A maioria dos brasileiros contém uma “farmacinha em casa”, o que pode parecer apenas uma preocupação inofensiva na verdade pode trazer sérios problemas para a saúde. Dados do Conselho Federal de Medicina (CFM) indicam que 77% dos brasileiros fazem o uso de medicamentos sem qualquer orientação médica. Segundo a Organização Mundial da Saúde (OMS), mais da metade de todos os remédios são prescritos, vendidos ou dispensados de maneira inadequada.
A fotógrafa, Eduarda Martinelli, 25, sentiu na pele os problemas que a automedicação pode trazer. “Eu estava grávida e tomei um remédio de enjoo por conta própria. Usei o Bromoprida e comecei a ter reação, a minha língua, meu olho e minha cabeça iam pra cima involuntariamente. Depois de várias idas à emergência e fazer exames neurológicos, fui em um neurologista que descobriu que era reação alérgica da metoclopramida componente do remédio e eu não podia tomar nenhum remédio com esse componente”, relembra.
Eduarda agora fica de olho nos componentes das medicações. “Fui à minha médica do pré natal e contei para ela sobre a reação então ela me receitou outro remédio pra enjoo que não tinha esse componente e desde então, não tomo mais remédios sem olhar os componentes pra não tomar algum que tenha o que me causa alergia”.
Ela por três vezes foi parar no hospital com sintomas de intoxicação. ”Foram umas três vezes que tomei o remédio e tive a reação mas nem percebi que era por causa do remédio e como a reação parecia com uma convulsão fui procurar o neurologista que apenas escutando os relatos descobriu que era reação alérgica do remédio.
Lussandra Goes, 50, foi em busca de tratamento para depressão e acabou recebendo, segundo ela, uma medicação que a fez piorar ainda mais. Por dois anos ela tomou uma medicação que a fez desenvolver esquizofrenia grave. “Eu senti muitas náuseas,crises epiléticas, desmaios e até alucinações. Devido a isso tenho um tipo de amnésia, não lembro quase nada da adolescência de meus três filhos e muito menos da infância, algo que a gente como pais guarda com carinho”, lamenta.

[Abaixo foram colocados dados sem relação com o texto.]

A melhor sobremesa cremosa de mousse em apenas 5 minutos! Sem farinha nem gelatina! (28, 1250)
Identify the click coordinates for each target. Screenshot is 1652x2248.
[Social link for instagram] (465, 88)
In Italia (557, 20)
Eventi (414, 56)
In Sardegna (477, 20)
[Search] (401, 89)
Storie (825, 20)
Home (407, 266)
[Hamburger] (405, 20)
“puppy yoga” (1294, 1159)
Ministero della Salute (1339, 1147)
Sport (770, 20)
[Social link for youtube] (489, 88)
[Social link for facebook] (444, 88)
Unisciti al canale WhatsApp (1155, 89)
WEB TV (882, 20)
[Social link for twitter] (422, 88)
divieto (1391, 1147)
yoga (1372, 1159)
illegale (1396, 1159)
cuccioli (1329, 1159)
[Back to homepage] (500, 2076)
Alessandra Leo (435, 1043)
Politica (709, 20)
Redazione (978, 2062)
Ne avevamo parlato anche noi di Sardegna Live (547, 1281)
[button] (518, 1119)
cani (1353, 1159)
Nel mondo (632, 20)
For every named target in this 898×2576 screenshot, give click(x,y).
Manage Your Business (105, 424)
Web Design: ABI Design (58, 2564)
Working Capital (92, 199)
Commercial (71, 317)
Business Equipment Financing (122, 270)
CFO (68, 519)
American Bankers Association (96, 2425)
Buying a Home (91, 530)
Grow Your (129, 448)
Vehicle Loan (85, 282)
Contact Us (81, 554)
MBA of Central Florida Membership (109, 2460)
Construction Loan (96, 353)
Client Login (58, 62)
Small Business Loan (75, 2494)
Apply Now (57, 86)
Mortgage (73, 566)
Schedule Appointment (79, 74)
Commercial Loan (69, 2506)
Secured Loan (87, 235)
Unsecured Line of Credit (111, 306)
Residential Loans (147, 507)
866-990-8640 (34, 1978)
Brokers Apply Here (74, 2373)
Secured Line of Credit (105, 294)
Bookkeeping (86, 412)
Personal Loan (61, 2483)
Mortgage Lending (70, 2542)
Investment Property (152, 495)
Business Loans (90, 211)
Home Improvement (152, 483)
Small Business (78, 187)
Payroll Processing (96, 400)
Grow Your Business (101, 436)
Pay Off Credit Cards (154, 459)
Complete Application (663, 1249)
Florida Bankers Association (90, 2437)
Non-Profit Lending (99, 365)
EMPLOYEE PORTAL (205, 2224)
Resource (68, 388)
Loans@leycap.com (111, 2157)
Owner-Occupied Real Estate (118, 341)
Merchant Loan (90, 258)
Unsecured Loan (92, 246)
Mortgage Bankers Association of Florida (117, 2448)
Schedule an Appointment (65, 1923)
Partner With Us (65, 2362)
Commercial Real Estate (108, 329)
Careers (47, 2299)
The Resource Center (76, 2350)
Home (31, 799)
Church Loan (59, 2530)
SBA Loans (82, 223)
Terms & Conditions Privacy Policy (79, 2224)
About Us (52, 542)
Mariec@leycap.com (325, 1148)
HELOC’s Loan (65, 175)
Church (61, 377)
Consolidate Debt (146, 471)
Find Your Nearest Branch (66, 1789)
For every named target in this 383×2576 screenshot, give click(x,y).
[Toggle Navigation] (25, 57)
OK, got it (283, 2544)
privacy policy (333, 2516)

As poucas coisas que Lussandra lembra desse período é o que o marido e os filhos contam a ela. “Eu me sentia mal com o medicamento ao invés do médico tirar ele acrescentava outro e com dose maior”. Desesperados, a família de Lussandra foi em busca de outro profissional porque ela se tornou uma pessoa irrecorrível, fora de si e em alguns momentos até violenta. “Os medicamentos que eu tomava eram para quem tem esquizofrenia e não para depressão e eles eram caros, mas eu conseguia pegar no Juarez Barbosa [Central de Medicamentos de Alto Custo Juarez Barbosa]”, relata. Ela conseguiu mudar o tratamento com outro médico que tirou as medicações que a faziam mal e atualmente ela consegue levar uma vida normal, mas lamenta ter perdido dois anos do crescimento dos filhos.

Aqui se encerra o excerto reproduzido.